**Work to be completed:**
Only the lines from the one containing "868x433 pixels. Task: Go" through the end of the data below are to be repeated, exactly as given, without pictures.
BEGIN Material provided
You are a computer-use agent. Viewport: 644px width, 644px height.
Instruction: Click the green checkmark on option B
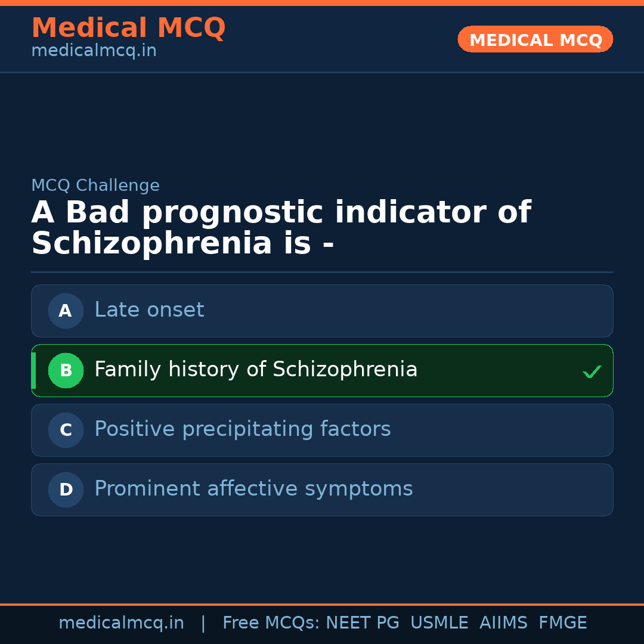(592, 371)
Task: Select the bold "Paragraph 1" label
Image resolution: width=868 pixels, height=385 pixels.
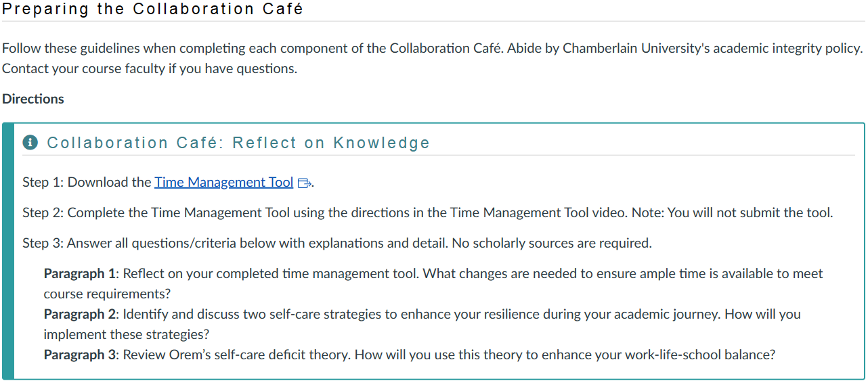Action: tap(79, 274)
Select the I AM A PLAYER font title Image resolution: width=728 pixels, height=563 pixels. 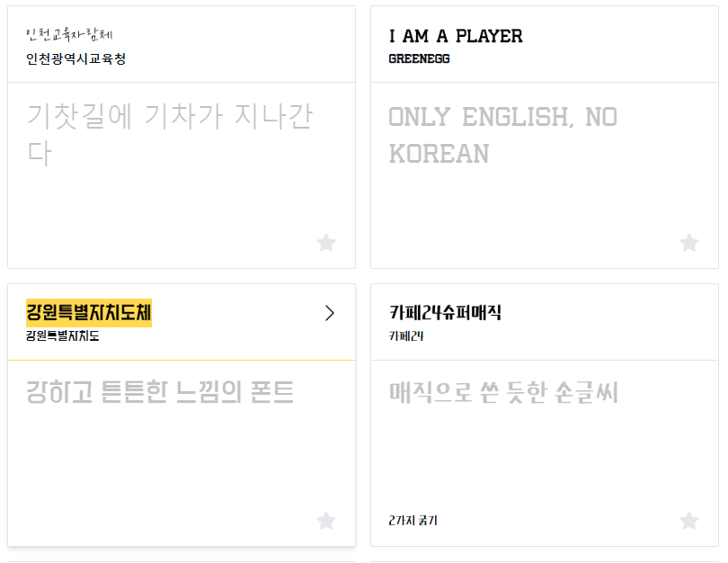pos(454,37)
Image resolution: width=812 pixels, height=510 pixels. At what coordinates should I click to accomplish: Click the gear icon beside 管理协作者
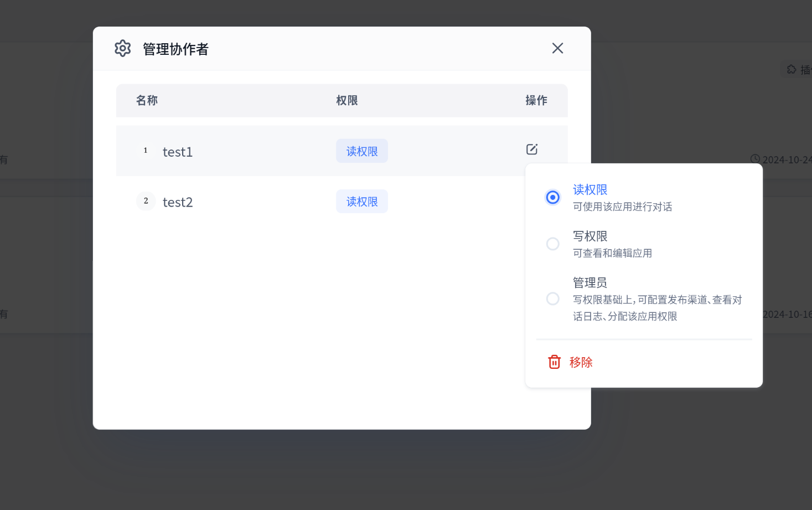(x=122, y=49)
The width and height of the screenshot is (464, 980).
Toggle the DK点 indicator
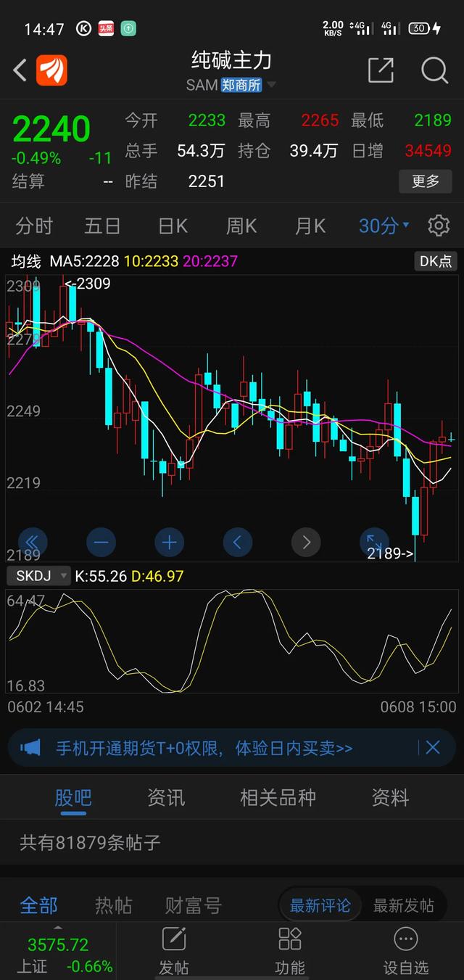pyautogui.click(x=435, y=261)
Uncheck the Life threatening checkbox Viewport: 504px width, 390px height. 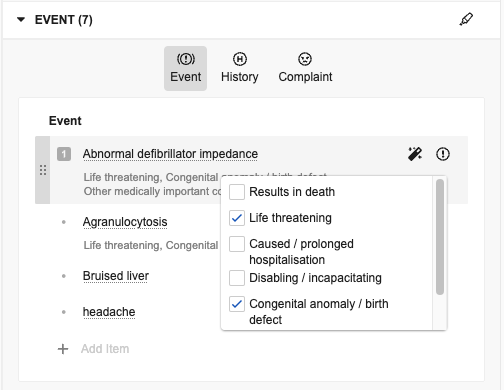tap(237, 218)
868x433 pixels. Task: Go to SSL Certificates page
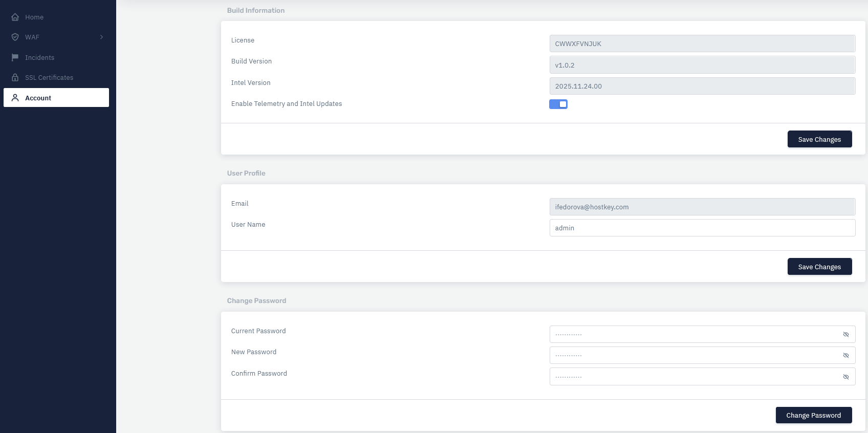coord(49,77)
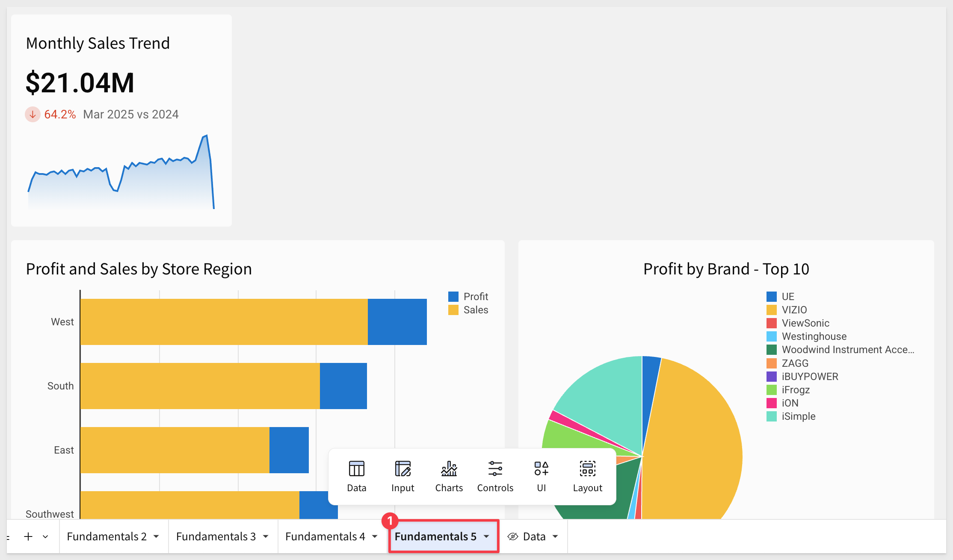953x560 pixels.
Task: Add a new page with plus icon
Action: point(28,536)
END Material provided
**Result:**
868x433 pixels. Task: Go to SSL Certificates page
coord(49,77)
953x560 pixels.
Task: Add a new page with plus icon
Action: point(28,536)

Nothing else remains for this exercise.